Your task is to transcribe all the entries exactly, excluding pictures.
****************
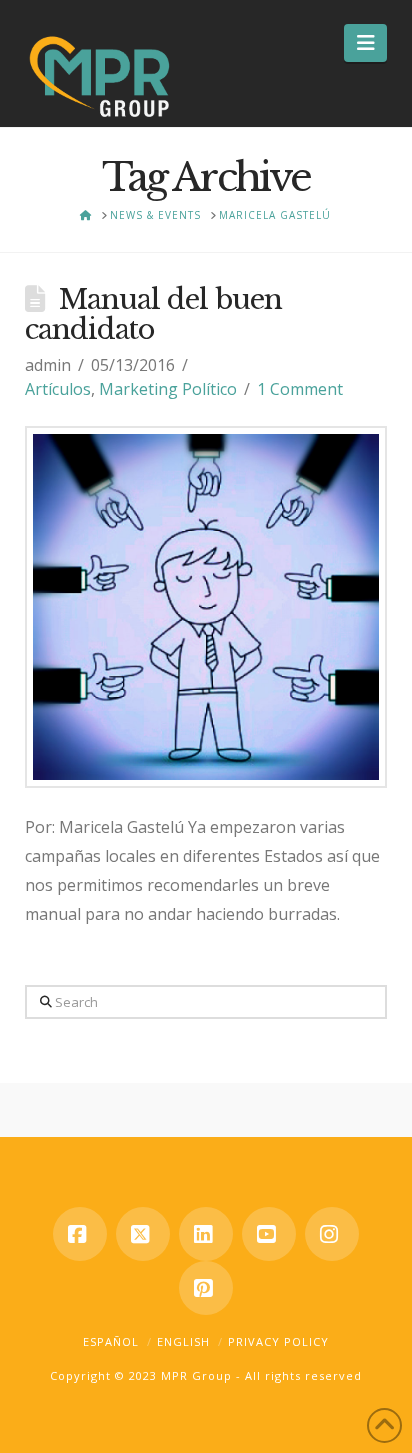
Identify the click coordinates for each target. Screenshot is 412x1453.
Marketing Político (168, 389)
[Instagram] (332, 1234)
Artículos (58, 389)
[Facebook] (80, 1234)
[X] (143, 1234)
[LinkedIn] (206, 1234)
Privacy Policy (278, 1341)
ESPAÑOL (111, 1341)
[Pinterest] (206, 1288)
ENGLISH (183, 1341)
****************
*Output for this exercise*.
Identify the click coordinates for each target. Screenshot is 412x1453.
Marketing Político (168, 389)
[Instagram] (332, 1234)
Artículos (58, 389)
[Facebook] (80, 1234)
[X] (143, 1234)
[LinkedIn] (206, 1234)
Privacy Policy (278, 1341)
ESPAÑOL (111, 1341)
[Pinterest] (206, 1288)
ENGLISH (183, 1341)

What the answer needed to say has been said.